Rebecca Morris has never been the sporty type. She tells us how she went from someone who had given up trying, to becoming the very best version of herself.
Reaching my 50th parkrun in July of this year was one of my proudest personal accomplishments.
I have never been the sporty type and this heralded from my school days. Despite my best efforts I was always picked last for team sports, and made to feel inadequate next to naturally sporty peers.
I gave up trying.
I entered my teens and twenties overweight and very unfit. If I did go to the gym it was in an attempt to lose weight rather than be fit and healthy.
During my late 20s I had problems with my back. A lack of core strength led to disc problems after childbirth. I was often unable to walk and look after my toddlers for several days each month. At this point I knew I had to do something. Physio and swimming became my therapy and I started to repair some of the damage.
Fast forward to my 40s and my relationship with exercise was on a ‘needs must’ kind of basis. I enjoyed walking the dog, the occasional swim, with fits and starts at the gym, but never, ever a run. I was the owner of the mantra ‘why run when you can walk?!’
I’d heard of parkrun, my two teenage sons had occasionally done Cardiff parkrun when we’d lived there. It didn’t occur to me that I could/should go along too. I wasn’t even able to contemplate 5k on a Saturday morning.
In January 2018 some friends came to stay and went off for the Saturday morning parkrun. My friend seemed so enthusiastic about the parkrun community I was intrigued.
I encouraged my middle son to go to Birkenhead parkrun one Saturday as we wanted his stamina to improve for his school skiing trip. He wasn’t too keen and in an attempt to encourage him I said I’d go with him!
I threw on an old pair of tracksuit bottoms and a big hoody and, having no idea what I was letting myself in for, went with him.
I was expecting to hear sniggers, I worried about what I looked like, I worried that I looked stupid, that somebody would tell me to ‘get a grip girl you don’t run!’
I have never felt such elation when I crossed the finish line, it sounds ridiculous, but it was really emotional.
The following week we went down together again and our youngest son (then 6) joined us.
In those early parkruns I remember occasionally catching myself and thinking ‘oh my goodness I’m actually running and it feels good!’
My times got quicker and the buzz of getting a PB was brilliant. Since then I have continued with parkrun as much as possible every week. It is never a chore and my weekends start off the right way when I’ve done it.
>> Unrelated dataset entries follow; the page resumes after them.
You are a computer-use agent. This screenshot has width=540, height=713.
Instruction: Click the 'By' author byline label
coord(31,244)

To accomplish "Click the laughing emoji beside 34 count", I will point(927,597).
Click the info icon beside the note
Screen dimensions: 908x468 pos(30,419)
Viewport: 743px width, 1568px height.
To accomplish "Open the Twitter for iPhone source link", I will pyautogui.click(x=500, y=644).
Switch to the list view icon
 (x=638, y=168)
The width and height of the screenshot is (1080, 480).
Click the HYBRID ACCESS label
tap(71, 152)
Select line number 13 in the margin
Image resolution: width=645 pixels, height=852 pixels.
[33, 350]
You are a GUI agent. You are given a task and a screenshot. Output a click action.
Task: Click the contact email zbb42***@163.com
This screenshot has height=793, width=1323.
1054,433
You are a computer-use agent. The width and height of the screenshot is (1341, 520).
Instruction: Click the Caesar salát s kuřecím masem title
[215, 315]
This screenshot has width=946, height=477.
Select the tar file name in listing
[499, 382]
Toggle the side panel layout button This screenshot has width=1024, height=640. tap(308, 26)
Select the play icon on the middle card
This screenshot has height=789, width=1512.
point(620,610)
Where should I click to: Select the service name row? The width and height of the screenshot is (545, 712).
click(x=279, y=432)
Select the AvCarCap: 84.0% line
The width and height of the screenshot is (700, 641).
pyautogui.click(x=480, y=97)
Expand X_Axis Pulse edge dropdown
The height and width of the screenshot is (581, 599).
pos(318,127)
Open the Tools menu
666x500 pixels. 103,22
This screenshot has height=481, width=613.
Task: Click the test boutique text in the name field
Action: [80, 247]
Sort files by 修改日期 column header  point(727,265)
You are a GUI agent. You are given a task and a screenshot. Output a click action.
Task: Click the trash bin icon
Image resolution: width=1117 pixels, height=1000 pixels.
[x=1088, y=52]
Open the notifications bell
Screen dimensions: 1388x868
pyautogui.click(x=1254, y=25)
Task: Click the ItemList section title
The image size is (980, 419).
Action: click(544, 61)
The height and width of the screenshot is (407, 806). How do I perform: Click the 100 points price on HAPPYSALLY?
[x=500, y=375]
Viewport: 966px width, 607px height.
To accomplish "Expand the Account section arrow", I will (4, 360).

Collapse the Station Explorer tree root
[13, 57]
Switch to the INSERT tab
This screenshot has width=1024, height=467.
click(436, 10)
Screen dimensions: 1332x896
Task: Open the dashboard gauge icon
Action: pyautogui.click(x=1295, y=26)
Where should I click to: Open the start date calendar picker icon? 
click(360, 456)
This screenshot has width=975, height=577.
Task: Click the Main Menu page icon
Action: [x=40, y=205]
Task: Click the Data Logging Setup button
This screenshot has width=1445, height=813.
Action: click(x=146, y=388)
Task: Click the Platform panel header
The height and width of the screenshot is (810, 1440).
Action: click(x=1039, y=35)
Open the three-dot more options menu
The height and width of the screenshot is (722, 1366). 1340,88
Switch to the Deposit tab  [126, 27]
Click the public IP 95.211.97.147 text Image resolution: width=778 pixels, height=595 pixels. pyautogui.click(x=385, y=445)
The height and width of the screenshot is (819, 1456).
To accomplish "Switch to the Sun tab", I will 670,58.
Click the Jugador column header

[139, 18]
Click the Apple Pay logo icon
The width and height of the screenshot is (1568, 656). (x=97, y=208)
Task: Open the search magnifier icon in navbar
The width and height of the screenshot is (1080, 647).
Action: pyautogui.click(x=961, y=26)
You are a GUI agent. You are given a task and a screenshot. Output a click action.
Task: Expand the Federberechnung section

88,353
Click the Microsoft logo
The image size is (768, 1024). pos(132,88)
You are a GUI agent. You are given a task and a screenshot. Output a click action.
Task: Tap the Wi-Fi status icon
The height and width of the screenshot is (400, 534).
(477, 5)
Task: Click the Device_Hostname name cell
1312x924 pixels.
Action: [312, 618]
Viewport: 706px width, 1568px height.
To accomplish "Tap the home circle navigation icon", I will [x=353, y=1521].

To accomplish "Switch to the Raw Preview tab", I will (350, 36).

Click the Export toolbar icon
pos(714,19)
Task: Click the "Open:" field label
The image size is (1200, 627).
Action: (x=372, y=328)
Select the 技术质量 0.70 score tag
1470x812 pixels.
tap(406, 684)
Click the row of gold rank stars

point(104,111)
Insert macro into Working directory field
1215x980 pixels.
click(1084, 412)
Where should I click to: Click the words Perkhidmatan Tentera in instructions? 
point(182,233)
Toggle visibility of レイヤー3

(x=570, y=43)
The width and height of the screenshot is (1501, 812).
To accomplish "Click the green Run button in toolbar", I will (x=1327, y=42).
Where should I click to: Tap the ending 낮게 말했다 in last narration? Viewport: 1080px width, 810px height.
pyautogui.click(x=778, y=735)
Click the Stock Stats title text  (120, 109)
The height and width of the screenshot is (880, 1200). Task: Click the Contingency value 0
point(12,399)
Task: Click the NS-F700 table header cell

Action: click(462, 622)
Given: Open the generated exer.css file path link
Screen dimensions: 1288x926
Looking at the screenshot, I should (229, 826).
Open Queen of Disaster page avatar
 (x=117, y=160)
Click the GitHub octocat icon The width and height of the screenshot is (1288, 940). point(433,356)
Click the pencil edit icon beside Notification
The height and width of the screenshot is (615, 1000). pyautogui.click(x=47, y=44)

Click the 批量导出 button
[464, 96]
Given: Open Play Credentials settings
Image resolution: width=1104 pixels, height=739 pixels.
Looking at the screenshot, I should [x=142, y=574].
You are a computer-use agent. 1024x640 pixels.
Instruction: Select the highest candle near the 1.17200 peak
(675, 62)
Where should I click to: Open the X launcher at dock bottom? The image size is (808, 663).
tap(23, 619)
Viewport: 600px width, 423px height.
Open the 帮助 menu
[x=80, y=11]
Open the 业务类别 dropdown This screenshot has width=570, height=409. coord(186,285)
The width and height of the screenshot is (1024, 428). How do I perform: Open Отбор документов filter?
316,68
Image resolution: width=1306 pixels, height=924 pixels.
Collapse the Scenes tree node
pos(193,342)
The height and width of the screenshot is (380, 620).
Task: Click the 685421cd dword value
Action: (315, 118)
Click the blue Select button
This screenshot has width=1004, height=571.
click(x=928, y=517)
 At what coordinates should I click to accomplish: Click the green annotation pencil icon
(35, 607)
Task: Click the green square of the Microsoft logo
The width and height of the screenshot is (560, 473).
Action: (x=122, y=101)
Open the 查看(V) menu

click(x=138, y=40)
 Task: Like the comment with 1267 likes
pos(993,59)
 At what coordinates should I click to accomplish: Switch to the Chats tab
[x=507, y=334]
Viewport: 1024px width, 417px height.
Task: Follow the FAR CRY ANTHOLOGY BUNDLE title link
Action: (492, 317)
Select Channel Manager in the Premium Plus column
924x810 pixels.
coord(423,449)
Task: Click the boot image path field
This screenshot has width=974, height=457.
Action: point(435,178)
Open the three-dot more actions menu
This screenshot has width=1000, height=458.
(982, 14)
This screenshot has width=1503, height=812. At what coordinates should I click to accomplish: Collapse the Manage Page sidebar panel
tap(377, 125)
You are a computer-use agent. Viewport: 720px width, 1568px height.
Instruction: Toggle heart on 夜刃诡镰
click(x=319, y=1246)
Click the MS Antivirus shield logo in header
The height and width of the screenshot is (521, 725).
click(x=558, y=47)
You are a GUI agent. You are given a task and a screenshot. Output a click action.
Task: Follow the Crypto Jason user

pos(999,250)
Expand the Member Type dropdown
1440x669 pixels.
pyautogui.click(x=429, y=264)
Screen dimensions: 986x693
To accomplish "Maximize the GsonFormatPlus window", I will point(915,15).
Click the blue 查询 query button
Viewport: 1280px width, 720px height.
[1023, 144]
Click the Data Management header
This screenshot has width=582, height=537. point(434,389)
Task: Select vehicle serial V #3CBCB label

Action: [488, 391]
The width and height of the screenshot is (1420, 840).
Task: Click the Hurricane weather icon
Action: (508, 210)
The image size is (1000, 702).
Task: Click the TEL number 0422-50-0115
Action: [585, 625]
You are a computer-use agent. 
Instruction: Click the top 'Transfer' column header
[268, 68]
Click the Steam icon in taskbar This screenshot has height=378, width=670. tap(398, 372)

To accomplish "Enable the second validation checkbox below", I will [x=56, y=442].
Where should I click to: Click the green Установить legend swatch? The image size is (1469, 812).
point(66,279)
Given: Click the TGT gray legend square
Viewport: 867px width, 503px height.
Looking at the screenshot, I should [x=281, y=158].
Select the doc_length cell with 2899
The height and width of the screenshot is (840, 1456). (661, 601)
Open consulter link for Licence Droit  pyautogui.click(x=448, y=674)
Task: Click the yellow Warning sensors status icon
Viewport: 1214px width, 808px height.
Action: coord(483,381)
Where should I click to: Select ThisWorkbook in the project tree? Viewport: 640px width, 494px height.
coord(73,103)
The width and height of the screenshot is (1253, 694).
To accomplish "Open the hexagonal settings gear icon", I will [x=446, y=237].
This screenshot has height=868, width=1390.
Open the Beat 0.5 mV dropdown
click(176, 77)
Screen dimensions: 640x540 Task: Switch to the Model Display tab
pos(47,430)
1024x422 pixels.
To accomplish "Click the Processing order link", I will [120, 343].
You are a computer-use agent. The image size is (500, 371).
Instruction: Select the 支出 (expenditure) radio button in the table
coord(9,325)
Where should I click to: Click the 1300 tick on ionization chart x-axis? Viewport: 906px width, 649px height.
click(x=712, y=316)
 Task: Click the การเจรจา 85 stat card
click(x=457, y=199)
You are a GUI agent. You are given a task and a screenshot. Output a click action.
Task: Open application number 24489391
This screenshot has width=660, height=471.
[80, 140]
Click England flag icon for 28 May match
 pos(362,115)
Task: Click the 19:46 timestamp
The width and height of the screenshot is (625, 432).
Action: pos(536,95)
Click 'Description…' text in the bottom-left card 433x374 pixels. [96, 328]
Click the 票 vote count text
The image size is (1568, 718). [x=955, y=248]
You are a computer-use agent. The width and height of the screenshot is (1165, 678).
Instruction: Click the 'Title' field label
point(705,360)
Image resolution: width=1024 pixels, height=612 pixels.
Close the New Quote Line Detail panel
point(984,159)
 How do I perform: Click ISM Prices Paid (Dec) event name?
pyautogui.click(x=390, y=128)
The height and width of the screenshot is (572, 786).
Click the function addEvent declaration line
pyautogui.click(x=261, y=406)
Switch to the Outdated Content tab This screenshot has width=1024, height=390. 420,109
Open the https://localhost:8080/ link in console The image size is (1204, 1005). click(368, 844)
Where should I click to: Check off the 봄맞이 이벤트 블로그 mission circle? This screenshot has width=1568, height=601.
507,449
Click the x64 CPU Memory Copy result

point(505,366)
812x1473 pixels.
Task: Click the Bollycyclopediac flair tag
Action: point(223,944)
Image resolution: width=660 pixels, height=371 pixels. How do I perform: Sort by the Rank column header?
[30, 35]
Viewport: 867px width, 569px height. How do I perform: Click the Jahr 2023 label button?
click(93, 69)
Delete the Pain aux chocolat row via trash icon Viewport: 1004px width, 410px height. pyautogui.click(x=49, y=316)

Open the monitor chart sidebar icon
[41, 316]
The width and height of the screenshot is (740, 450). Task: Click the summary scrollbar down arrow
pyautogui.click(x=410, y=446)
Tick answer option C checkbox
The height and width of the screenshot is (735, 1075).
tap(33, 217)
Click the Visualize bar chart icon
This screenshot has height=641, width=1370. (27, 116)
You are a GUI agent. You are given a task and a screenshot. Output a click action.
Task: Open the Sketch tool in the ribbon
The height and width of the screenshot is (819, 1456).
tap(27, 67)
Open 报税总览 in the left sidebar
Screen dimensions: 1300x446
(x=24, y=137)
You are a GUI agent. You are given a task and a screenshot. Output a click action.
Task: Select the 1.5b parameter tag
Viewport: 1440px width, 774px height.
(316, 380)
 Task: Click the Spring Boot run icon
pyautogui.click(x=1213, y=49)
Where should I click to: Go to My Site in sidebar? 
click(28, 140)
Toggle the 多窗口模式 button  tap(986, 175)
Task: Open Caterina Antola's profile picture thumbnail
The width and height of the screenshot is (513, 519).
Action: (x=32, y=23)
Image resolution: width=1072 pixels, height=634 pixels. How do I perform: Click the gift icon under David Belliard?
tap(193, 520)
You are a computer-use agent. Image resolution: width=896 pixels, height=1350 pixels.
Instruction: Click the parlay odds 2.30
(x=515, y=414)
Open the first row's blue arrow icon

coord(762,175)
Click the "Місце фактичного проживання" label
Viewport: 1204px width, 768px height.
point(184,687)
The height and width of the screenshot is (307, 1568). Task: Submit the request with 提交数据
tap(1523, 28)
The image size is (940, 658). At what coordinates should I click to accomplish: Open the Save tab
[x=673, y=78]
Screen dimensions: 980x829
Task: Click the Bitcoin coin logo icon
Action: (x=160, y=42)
I’m a GP Practice Nurse and not a week goes by where I don’t mention parkrun to one of my patients!
I’d like to say that since I became a parkrun devotee I’ve lost a load of weight or signed up for a marathon or something, I haven’t.
But what has happened is that my physical strength has increased and so too has my emotional strength. If you’d have told my 15-year-old self that I’d be doing a 5k every Saturday she wouldn’t have believed you.
parkrun has never ever made me feel anything but my best self. Through the encouragement of the fellow runners, the marshals, spectators and team I not only got around the course once but I went back and did it again and again … (53 to date!)
I don’t feel slow, I don’t feel overweight or silly, I no longer feel that exercise and running is just for other people, I have found inner determination I never knew I possessed. I have gained parkrun friends and the ability to tell my children truthfully that anything is possible if you try.